___ Available data

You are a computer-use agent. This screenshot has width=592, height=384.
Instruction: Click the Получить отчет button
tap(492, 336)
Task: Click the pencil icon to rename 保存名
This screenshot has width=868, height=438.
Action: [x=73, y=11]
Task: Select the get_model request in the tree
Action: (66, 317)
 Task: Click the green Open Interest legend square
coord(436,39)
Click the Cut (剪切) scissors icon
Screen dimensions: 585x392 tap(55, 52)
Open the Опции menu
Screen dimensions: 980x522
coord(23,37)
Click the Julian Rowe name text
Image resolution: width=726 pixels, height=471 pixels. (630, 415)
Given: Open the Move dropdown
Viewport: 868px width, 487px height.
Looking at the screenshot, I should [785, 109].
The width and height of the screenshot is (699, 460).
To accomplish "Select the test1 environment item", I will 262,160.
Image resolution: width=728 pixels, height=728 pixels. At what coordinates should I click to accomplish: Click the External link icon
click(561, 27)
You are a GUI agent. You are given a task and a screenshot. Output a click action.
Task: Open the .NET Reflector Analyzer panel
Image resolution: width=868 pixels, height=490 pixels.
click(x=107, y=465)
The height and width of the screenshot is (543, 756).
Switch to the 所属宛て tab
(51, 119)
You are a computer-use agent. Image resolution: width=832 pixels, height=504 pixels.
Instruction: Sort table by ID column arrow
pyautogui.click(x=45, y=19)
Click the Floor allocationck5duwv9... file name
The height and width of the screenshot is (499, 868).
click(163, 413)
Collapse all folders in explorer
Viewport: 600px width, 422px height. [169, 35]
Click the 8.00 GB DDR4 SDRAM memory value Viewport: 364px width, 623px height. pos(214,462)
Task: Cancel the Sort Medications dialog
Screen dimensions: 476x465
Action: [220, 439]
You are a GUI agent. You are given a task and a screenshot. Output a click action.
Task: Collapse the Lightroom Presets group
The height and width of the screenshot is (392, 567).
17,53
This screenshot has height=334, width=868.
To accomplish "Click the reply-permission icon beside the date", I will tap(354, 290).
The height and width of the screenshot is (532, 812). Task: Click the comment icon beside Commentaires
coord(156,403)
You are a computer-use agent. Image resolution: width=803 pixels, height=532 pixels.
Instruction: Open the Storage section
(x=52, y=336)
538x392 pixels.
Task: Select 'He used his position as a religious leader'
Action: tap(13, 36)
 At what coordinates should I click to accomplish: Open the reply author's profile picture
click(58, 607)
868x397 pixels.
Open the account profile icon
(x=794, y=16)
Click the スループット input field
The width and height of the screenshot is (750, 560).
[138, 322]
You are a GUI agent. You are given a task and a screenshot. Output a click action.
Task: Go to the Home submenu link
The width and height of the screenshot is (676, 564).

______

The range begins at the line containing "The height and width of the screenshot is (499, 868)." and ends at the last line of the entries; reproduce it exactly.

Solution for this exercise |
The height and width of the screenshot is (499, 868).
click(163, 413)
Collapse all folders in explorer
Viewport: 600px width, 422px height. [169, 35]
Click the 8.00 GB DDR4 SDRAM memory value Viewport: 364px width, 623px height. pos(214,462)
Task: Cancel the Sort Medications dialog
Screen dimensions: 476x465
Action: [220, 439]
You are a GUI agent. You are given a task and a screenshot. Output a click action.
Task: Collapse the Lightroom Presets group
The height and width of the screenshot is (392, 567).
17,53
This screenshot has height=334, width=868.
To accomplish "Click the reply-permission icon beside the date", I will tap(354, 290).
The height and width of the screenshot is (532, 812). Task: Click the comment icon beside Commentaires
coord(156,403)
You are a computer-use agent. Image resolution: width=803 pixels, height=532 pixels.
Instruction: Open the Storage section
(x=52, y=336)
538x392 pixels.
Task: Select 'He used his position as a religious leader'
Action: tap(13, 36)
 At what coordinates should I click to accomplish: Open the reply author's profile picture
click(58, 607)
868x397 pixels.
Open the account profile icon
(x=794, y=16)
Click the スループット input field
The width and height of the screenshot is (750, 560).
[138, 322]
You are a GUI agent. You are given a task and a screenshot. Output a click action.
Task: Go to the Home submenu link
The width and height of the screenshot is (676, 564).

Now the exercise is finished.